> **Source data**:
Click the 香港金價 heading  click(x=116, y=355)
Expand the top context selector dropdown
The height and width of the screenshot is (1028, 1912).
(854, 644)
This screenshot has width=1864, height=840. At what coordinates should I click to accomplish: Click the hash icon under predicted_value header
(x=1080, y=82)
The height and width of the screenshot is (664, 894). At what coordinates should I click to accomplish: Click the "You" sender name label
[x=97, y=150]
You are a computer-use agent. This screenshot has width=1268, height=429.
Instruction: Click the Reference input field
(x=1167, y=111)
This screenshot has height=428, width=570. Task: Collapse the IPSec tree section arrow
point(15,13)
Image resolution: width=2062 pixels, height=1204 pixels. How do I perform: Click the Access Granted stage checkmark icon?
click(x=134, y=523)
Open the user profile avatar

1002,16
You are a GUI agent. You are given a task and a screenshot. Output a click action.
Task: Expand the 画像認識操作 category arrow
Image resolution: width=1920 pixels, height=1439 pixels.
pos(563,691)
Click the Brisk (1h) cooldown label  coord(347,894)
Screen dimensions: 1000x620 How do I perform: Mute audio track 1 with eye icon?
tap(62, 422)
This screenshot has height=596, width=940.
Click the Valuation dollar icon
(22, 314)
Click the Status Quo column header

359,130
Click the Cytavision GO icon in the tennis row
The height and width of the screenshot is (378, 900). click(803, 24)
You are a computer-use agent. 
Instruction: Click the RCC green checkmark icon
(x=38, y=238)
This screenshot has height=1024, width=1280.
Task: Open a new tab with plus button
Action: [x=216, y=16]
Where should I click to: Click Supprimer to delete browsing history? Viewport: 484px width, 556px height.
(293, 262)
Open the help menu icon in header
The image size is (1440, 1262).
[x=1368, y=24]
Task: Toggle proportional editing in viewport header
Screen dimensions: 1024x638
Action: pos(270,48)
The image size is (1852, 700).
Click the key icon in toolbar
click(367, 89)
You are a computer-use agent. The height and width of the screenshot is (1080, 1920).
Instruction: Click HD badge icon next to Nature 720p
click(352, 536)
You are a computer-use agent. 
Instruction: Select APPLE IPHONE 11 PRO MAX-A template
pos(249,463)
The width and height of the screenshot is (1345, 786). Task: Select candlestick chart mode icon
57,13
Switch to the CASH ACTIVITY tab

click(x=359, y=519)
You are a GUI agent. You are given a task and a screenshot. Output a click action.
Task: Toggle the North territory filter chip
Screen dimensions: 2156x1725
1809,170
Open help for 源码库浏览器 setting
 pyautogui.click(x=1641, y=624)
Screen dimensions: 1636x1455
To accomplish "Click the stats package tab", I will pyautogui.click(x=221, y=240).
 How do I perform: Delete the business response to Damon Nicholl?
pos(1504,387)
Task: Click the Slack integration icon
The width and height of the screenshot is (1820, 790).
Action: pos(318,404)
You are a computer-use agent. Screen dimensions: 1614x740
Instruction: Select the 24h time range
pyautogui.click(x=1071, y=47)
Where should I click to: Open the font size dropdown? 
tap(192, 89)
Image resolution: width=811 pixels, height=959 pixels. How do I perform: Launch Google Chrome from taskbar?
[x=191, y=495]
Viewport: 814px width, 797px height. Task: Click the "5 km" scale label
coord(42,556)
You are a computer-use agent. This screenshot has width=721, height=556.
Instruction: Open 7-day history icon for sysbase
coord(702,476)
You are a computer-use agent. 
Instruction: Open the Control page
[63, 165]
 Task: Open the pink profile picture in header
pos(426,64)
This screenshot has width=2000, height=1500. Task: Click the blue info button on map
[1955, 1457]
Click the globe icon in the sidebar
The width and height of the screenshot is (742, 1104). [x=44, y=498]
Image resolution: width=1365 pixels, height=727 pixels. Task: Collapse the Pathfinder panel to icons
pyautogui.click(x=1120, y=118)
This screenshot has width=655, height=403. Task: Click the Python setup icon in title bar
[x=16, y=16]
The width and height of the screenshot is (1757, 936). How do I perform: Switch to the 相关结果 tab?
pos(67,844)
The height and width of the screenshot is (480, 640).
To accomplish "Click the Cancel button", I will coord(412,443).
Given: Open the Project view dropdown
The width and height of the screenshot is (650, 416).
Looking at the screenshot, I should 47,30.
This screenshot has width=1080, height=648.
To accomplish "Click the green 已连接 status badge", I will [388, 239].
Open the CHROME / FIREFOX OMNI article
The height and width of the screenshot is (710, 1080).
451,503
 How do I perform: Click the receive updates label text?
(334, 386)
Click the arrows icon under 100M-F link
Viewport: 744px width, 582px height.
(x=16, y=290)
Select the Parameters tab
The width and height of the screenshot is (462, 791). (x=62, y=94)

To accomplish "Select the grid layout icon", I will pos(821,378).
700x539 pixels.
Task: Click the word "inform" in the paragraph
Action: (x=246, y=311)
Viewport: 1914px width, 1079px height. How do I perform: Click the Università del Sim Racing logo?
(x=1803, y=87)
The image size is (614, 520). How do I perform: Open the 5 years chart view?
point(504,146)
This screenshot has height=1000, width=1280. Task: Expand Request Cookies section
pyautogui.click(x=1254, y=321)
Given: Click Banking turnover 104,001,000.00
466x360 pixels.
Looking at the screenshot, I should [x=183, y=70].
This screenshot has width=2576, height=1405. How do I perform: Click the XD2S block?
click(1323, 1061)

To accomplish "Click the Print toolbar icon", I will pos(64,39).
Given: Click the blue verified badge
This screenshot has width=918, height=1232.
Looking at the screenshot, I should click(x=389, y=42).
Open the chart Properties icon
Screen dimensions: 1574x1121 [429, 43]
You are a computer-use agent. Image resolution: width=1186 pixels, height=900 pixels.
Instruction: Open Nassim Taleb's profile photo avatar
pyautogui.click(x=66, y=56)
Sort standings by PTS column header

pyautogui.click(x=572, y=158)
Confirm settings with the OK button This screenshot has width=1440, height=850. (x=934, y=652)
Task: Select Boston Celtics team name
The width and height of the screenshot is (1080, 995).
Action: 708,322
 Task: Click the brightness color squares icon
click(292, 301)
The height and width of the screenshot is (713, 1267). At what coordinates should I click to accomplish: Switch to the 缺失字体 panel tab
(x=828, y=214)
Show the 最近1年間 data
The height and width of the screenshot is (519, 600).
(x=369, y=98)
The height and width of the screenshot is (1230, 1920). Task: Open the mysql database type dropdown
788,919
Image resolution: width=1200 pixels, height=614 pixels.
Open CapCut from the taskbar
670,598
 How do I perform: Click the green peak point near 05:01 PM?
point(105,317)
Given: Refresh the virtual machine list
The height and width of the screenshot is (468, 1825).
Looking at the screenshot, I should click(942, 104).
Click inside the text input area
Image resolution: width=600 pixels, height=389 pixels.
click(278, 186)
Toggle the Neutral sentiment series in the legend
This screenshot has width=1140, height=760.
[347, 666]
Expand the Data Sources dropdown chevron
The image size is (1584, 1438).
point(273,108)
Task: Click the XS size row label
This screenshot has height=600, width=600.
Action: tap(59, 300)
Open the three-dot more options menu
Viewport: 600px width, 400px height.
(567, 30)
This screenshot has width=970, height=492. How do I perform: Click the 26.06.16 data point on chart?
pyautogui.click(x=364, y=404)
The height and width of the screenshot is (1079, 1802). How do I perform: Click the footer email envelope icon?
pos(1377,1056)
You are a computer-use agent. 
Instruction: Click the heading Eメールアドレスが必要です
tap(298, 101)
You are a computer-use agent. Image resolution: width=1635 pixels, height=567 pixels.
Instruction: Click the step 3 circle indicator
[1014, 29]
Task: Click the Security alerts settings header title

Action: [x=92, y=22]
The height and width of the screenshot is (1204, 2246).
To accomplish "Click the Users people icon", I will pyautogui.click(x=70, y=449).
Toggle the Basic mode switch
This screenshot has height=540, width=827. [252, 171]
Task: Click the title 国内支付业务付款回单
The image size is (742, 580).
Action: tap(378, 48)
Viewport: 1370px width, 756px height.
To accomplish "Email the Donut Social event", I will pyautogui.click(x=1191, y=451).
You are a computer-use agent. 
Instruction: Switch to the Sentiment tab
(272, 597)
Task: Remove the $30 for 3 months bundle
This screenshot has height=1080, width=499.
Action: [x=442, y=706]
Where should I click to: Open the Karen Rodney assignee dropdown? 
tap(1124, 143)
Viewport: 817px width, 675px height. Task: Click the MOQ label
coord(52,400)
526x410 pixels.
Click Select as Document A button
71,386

> **Exercise**: Reproduce the lines from the line containing "The image size is (614, 520)." up to and including the line containing "(x=828, y=214)".

> **Response below**:
The image size is (614, 520). How do I perform: Open the 5 years chart view?
point(504,146)
This screenshot has height=1000, width=1280. Task: Expand Request Cookies section
pyautogui.click(x=1254, y=321)
Given: Click Banking turnover 104,001,000.00
466x360 pixels.
Looking at the screenshot, I should [x=183, y=70].
This screenshot has width=2576, height=1405. How do I perform: Click the XD2S block?
click(1323, 1061)

To accomplish "Click the Print toolbar icon", I will pos(64,39).
Given: Click the blue verified badge
This screenshot has width=918, height=1232.
Looking at the screenshot, I should click(x=389, y=42).
Open the chart Properties icon
Screen dimensions: 1574x1121 [429, 43]
You are a computer-use agent. Image resolution: width=1186 pixels, height=900 pixels.
Instruction: Open Nassim Taleb's profile photo avatar
pyautogui.click(x=66, y=56)
Sort standings by PTS column header

pyautogui.click(x=572, y=158)
Confirm settings with the OK button This screenshot has width=1440, height=850. (x=934, y=652)
Task: Select Boston Celtics team name
The width and height of the screenshot is (1080, 995).
Action: 708,322
 Task: Click the brightness color squares icon
click(292, 301)
The height and width of the screenshot is (713, 1267). At what coordinates should I click to accomplish: Switch to the 缺失字体 panel tab
(x=828, y=214)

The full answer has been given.